21 Savage: Not So Savage?


Mercedes Debesa

The famous rapper faces deportation after overstaying his visa in the United States.

Daniela Parra Del Riego, Staff Writer

On Sunday, Feb. 3, acclaimed hip-hop artist 21 Savage was arrested in Atlanta by Immigrations and Customs Enforcement (ICE). 21 Savage, whose real name is Sha Yaa Bin Abraham-Joseph, was captured and found to have a United Kingdom (UK) Citizenship. Shortly after his capture, Abraham-Joseph confirmed that he was in the United States (US) illegally and managed to stay in the country by overstaying his H-4 visa.

“This news came out of the blue- with so much going on in the world today, I don’t really pay attention to rapper’s nationalities. I am mostly confused as to how someone who has gotten in trouble with the law before was never caught for something that seems so obvious,” junior Marcela Paz said.

Law enforcement discovered that 21 was in the US illegally when he was arrested. Despite having gotten in trouble with the law previously, only now did officials look into the rapper’s files where they found his UK birth certificate. Abraham-Joseph was born in Newham, a borough of London, and first entered the US in 2005 with a visa that expired only a year later. In 2017, when he realized that he needed a visa, he applied and did not receive one on time for unknown reasons.

This news comes at a surprise to loyal fans of his who are used to his constant references to being from Atlanta. His American accent and lyrics that imply growing up in a violent and dangerous Atlanta give listeners no reason to suspect that he was not born in Atlanta.

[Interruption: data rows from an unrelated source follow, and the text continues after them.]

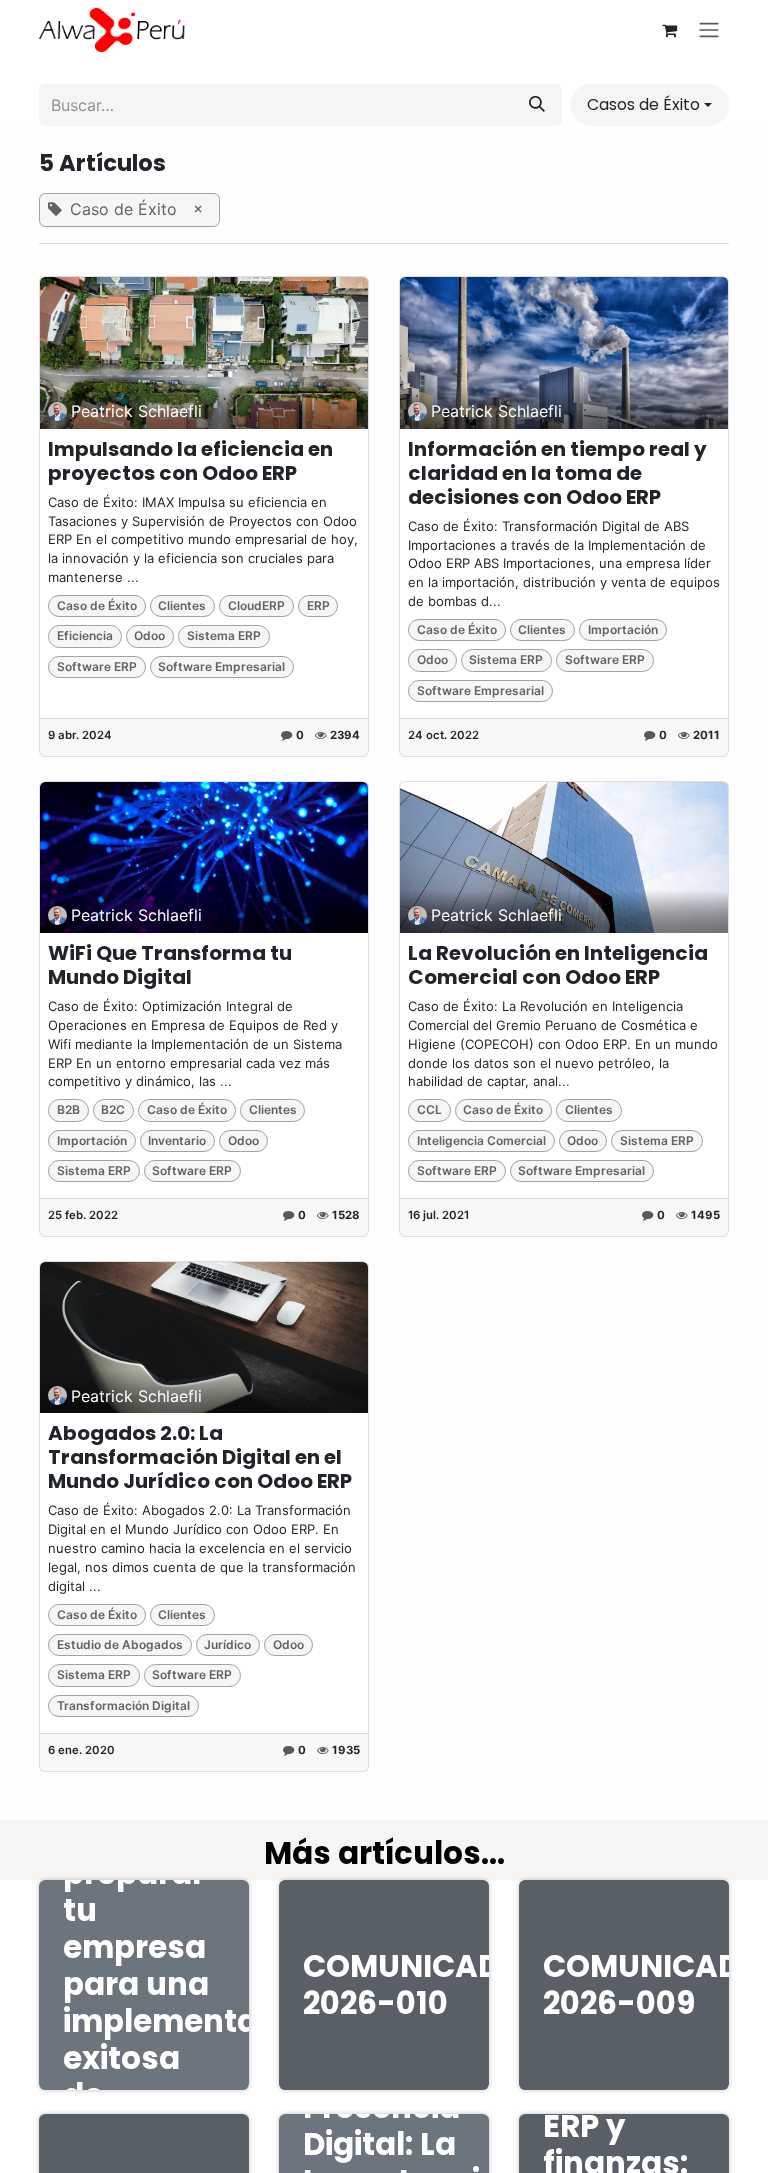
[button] (649, 105)
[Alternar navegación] (709, 30)
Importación (623, 629)
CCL (429, 1109)
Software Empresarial (221, 666)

After a turbulent childhood, 21 Savage turned to helping the grave gun violence situation in Atlanta, beginning with the “Paintballs Up, Guns Down” movement in Spring of 2018. While it received some criticism, the movement was seen as a step in the right direction to improve the streets of Atlanta.

“I don’t think that anyone really expected this odd turn of events, it’s not really something that’s happened before. I enjoy his music, and I’m sure I will keep listening to him regardless of where he is,” freshman Allison Cajina said.

With the trials taking place, it is unlikely that Abraham-Joseph will be out to accept any awards in the occasion that he wins. He was nominated for “Best Rap/Sung Performance” and “Record of the Year”. However, this trivial detail pales in comparison to the long court dates and hefty legal battles that await the rapper.

Regarding the topic of his detention, 21 claims that it is “baseless“, and has many lawyers working on his case to prevent any further issues. As the legal battles go on, the controversial issue of how to deal with illegal immigrants has been put back on the table. Many members of the music community have spoken out in anger and disapproval of the situation, yet the case is at a standstill at the moment.